01 March 2015

PJCIS 'Metadata Bill' report

The 362 page Advisory Report [PDF] by the Parliamentary Joint Committee on Intelligence and Security regarding the Telecommunications (Interception and Access) Amendment (Data Retention) Bill 2014 (Cth) features the following recommendations, with the Government presumably ignoring several recommendations (eg RR 33, 38) and the Bill  becoming law in the near future.
R1 The Committee recommends that the Government provide a response to the outstanding recommendations from the Committee’s 2013 Report of the Inquiry into Potential Reforms of Australia’s National Security Legislation by 1 July 2015.
The data set
R2 The Committee recommends that the Telecommunications (Interception and Access) Amendment (Data Retention) Bill 2014 be amended to include the proposed data set in primary legislation.
R3 To provide for emergency circumstances, the Committee recommends that the Telecommunications (Interception and Access) Amendment (Data Retention) Bill 2014 be amended so that the Attorney-General can declare items for inclusion in the data set under the following conditions:
  • The declaration ceases to have effect after 40 sitting days of either House, 
  • An amendment to include the data item in legislation should be brought before the Parliament before the expiry of the 40 sitting days, and 
  • The amendment should be referred to the Parliamentary Joint Committee on Intelligence and Security with a minimum of 15 sitting days for review and report.
R4 The Committee recommends that the proposed data set published by the Attorney-General’s Department on 31 October 2014 be amended to incorporate the recommendations of the Data Retention Implementation Working Group.
R5 The Committee recommends that the Explanatory Memorandum to the Telecommunications (Interception and Access) Amendment (Data Retention) Bill 2014 be amended to make clear that service providers are not required to collect and retain customer passwords, PINs or other like information.
R6 The Committee recommends that the Telecommunications (Interception and Access) Amendment (Data Retention) Bill 2014 be amended to make clear that service providers are only required to retain telecommunications data to the extent that such information is, in fact, available to that service provider.
R7 The Committee recommends that the Explanatory Memorandum to the Telecommunications (Interception and Access) Amendment (Data Retention) Bill 2014 be amended to make clear that service providers are not required to keep web-browsing histories or other destination information, for either incoming or outgoing traffic.
R8 The Committee recommends that the Explanatory Memorandum to the Telecommunications (Interception and Access) Amendment (Data Retention) Bill 2014 be amended to provide greater clarity in defining ‘sessions’ in proposed new subsection 187A(7) of the Bill.
Data retention period
R9 The Committee recommends that the two-year retention period specified in section 187C of the Telecommunications (Interception and Access) Amendment (Data Retention) Bill 2014 be maintained.

▬▬▬

__Required task A__:
From the post on the PJCIS data retention report, quote the part that begins with the words "The 362 page" and ends with the words "in primary legislation.".
__Required task B__:
In the post on the PJCIS data retention report, which recommendations call for the Explanatory Memorandum to be amended? Give the label of each.
__Required task C__:
Continue the post on the PJCIS data retention report, starting right after recommendation R9.

__Given information__:
▬▬▬

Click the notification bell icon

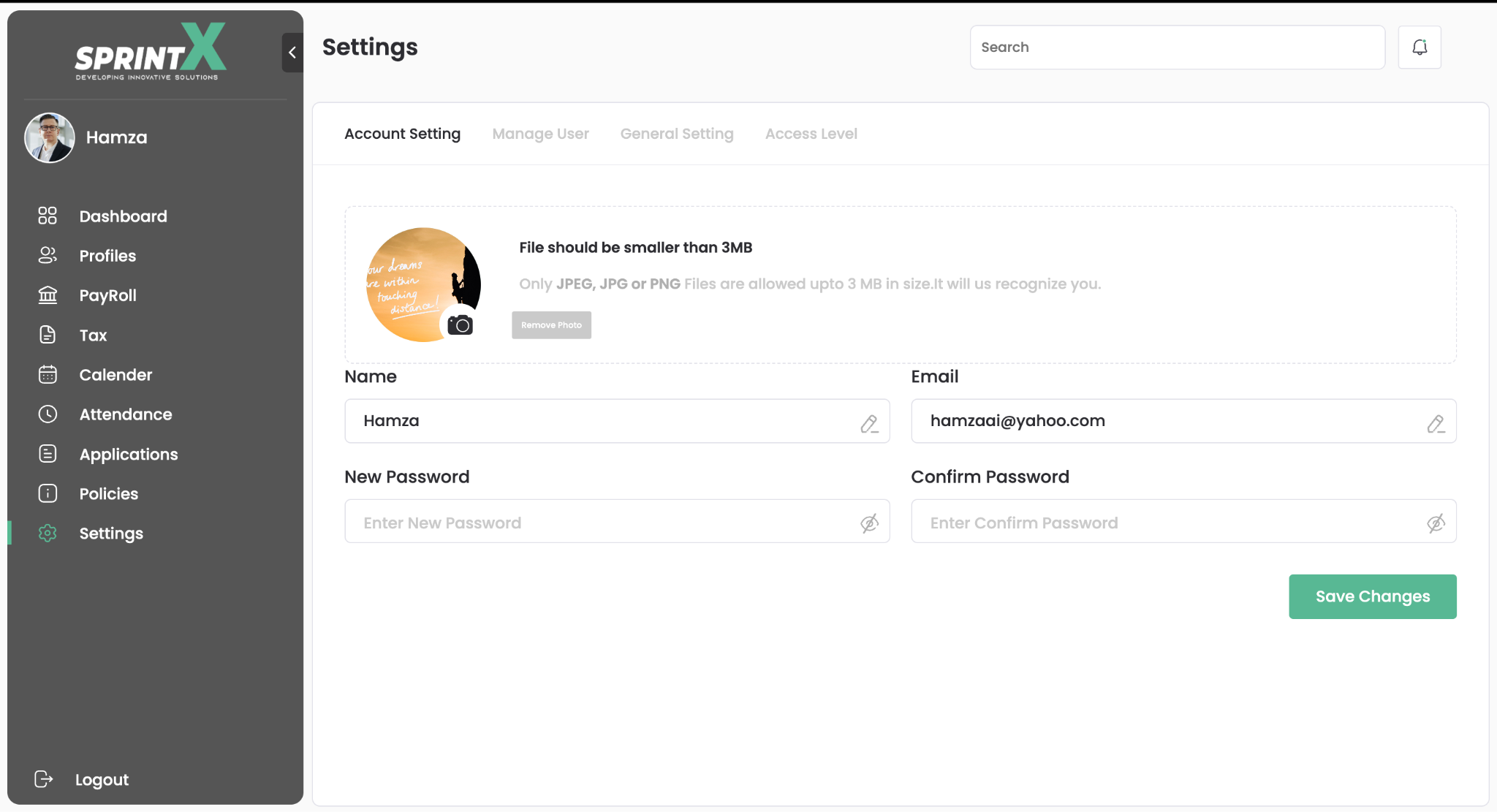coord(1419,48)
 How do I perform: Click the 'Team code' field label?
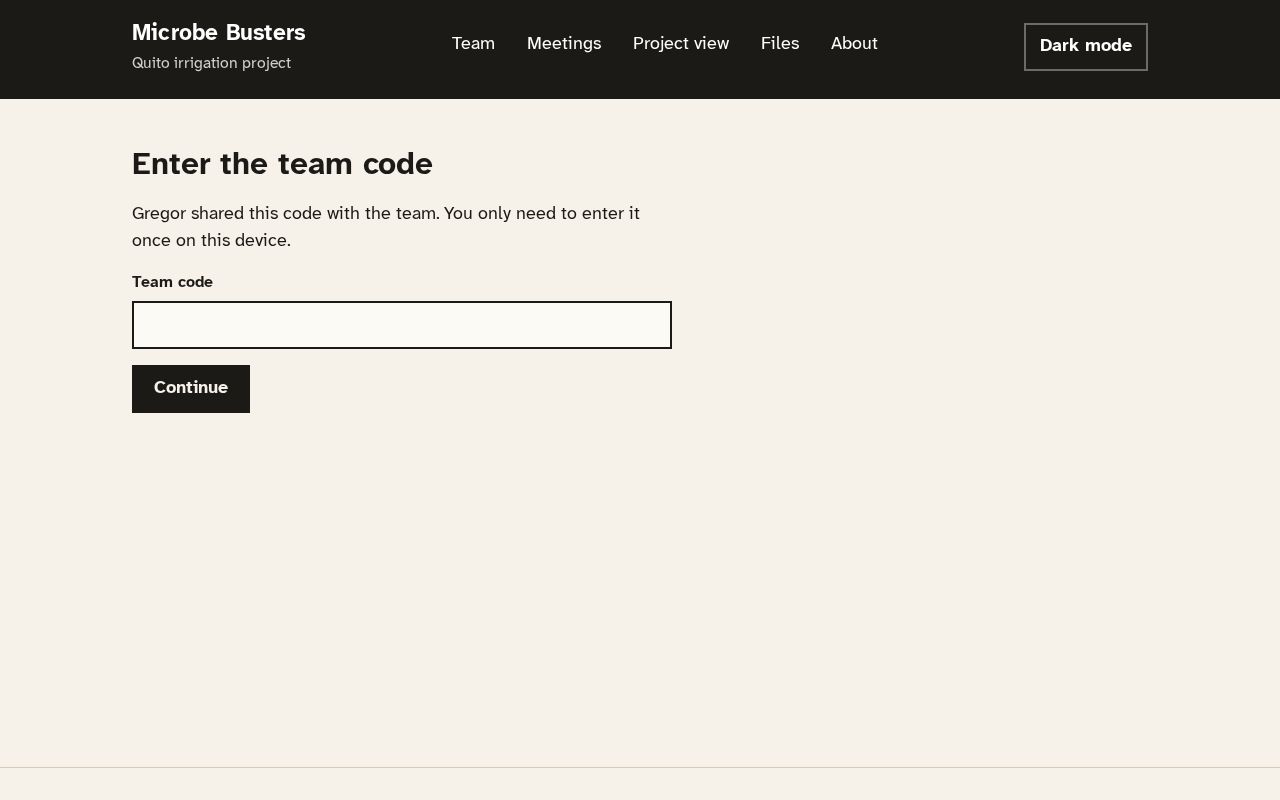[x=172, y=282]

▬▬▬

__Final result A__:
The 362 page Advisory Report [PDF] by the Parliamentary Joint Committee on Intelligence and Security regarding the Telecommunications (Interception and Access) Amendment (Data Retention) Bill 2014 (Cth) features the following recommendations, with the Government presumably ignoring several recommendations (eg RR 33, 38) and the Bill  becoming law in the near future.
R1 The Committee recommends that the Government provide a response to the outstanding recommendations from the Committee’s 2013 Report of the Inquiry into Potential Reforms of Australia’s National Security Legislation by 1 July 2015.
The data set
R2 The Committee recommends that the Telecommunications (Interception and Access) Amendment (Data Retention) Bill 2014 be amended to include the proposed data set in primary legislation.

__Final result B__:
R5, R7, R8

__Final result C__:
R10 The Committee recommends that the Explanatory Memorandum to the Telecommunications (Interception and Access) Amendment (Data Retention) Bill 2014 clarify the requirements for service providers with regard to the retention, de-identification or destruction of data once the two year retention period has expired.
Application to particular services, and implementation, cost and funding arrangements
R11 The Committee recommends that the Telecommunications (Interception and Access) Amendment (Data Retention) Bill 2014 be amended to define the term ‘infrastructure’ in greater detail, for the purposes of paragraph 187A(3)(c).
R12 The Committee recommends that the Attorney-General’s Department and national security and law enforcement agencies provide the Parliamentary Joint Committee on Intelligence and Security with detailed information about the impact of the exclusion of services provided to a single area pursuant to subparagraph 187B(1)(a)(ii) as part of the Committee’s review of the regime, pursuant to section 187N of the Telecommunications (Interception and Access) Amendment (Data Retention) Bill 2014.
R13 The Committee recommends that proposed section 187B in the Telecommunications (Interception and Access) Amendment (Data Retention) Bill 2014 be amended to require the Communications Access Co-ordinator to consider the objects of the Privacy Act 1988 when considering whether to make a declaration under proposed subsection 187B(2). If there is any uncertainty or a need for clarification, the Co-ordinator should consult with the Australian Privacy Commissioner on that issue before making such a declaration. Further, the Co-ordinator should be required to notify the Parliamentary Joint Committee on Intelligence and Security of any declaration made under 187B(2) as soon as practicable after it is made
R14 To provide for emergency circumstances, the Committee recommends that the Telecommunications (Interception and Access) Amendment (Data Retention) Bill 2014 be amended so that the Attorney-General can declare additional classes of service providers under the following conditions:
  • The declaration ceases to have effect after 40 sitting days of either House, 
  • An amendment to include the class of service provider in legislation should be brought before the Parliament before the expiry of the 40 sitting days, and 
  • The amendment should be referred to the Parliamentary Joint Committee on Intelligence and Security with a minimum of 15 sitting days for review and report.
R15 The Committee recommends that the Telecommunications (Interception and Access) Amendment (Data Retention) Bill 2014 and accompanying Explanatory Memorandum be amended to enable the Communications Access Co-ordinator to refer any disputes over proposed implementation plan exemptions or variations to the Australian Communications Media Authority for determination.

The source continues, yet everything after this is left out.